Both the 1799 Oxholm map and 1856 Parsons map depict a windmill. However, Oxholm calls the estate Mount Pleasant and Parsons Mt. Victory.
The 1920 topographic sheet indicates the Victory Mill at an elevation of 712 feet. Going south from the mill is a dotted line, indicating the subterranean trough through which the juice would travel to the other sugar manufacturing buildings in the valley below. Both the 1958 and 1982 USGS topographic maps indicate ruins at Mount Victory in the same hilltop location.
Ownership attributed to Manning Roger or John & Manning Roger for estate 26 and Hendrich Barns for the northern half of estate 16 on the Beck variants. These ownership patterns persisted through 1791.
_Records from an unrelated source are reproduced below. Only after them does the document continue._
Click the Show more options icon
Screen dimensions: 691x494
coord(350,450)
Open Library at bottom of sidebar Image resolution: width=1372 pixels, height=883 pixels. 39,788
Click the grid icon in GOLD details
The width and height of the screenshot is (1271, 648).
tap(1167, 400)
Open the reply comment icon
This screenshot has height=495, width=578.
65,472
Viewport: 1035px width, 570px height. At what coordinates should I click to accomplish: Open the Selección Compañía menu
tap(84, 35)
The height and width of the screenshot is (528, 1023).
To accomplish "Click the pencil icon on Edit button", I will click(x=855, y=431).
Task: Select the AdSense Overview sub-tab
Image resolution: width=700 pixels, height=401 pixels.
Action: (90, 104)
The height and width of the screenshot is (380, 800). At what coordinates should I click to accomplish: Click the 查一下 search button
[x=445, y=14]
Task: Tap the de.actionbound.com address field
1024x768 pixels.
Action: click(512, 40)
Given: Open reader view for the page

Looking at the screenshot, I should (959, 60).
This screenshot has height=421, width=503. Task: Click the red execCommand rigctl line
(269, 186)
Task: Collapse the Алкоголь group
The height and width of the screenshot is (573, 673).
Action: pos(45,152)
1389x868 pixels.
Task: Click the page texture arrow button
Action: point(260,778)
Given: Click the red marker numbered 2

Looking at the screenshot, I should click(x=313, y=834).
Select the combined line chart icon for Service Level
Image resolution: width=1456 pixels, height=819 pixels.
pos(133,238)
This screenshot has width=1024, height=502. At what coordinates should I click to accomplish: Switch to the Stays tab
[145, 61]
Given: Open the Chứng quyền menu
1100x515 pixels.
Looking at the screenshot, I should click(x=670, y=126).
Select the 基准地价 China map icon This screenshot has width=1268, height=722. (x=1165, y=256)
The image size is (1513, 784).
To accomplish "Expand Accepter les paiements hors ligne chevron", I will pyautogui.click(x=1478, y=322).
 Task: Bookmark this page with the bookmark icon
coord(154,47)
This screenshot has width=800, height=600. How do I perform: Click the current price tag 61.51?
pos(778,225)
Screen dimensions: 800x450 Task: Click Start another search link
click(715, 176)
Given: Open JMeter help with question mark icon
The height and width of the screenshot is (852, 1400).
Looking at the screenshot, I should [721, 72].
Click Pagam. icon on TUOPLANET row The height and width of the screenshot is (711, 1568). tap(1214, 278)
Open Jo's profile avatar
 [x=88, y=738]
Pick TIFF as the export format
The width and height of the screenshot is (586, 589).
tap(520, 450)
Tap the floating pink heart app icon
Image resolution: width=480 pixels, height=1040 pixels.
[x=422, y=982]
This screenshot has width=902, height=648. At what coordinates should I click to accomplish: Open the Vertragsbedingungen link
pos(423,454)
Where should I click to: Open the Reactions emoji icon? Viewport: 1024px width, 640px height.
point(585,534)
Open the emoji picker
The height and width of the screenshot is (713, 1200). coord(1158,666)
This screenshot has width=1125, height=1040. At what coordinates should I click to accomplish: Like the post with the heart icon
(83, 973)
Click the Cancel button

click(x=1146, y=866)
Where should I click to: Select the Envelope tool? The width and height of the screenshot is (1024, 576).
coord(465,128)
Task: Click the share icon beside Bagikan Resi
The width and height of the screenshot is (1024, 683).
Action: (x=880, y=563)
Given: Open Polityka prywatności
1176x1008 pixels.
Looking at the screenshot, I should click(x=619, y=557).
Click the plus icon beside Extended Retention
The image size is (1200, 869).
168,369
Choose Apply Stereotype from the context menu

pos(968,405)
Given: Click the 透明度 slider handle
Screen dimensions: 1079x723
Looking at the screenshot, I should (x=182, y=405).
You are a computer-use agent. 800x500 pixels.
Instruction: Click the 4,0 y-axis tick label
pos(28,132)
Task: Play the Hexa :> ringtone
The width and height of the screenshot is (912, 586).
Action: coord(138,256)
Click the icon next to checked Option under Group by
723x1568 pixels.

The 1767 Küffner map notes the place name Maronberg, also acknowledged in the accompanying account of Oldendorp. This name recognizes an area where people who escaped enslavement, also known as maroons, tended to reside.
McGuire geographic dictionary of the Virgin Islands (p.132) notes this estate formerly called Mount Pleasant and producing guavas and a little sugar cane in the 1920s. Although buildings noted in hollow southwest of hill, no mention made of windmill on the hilltop.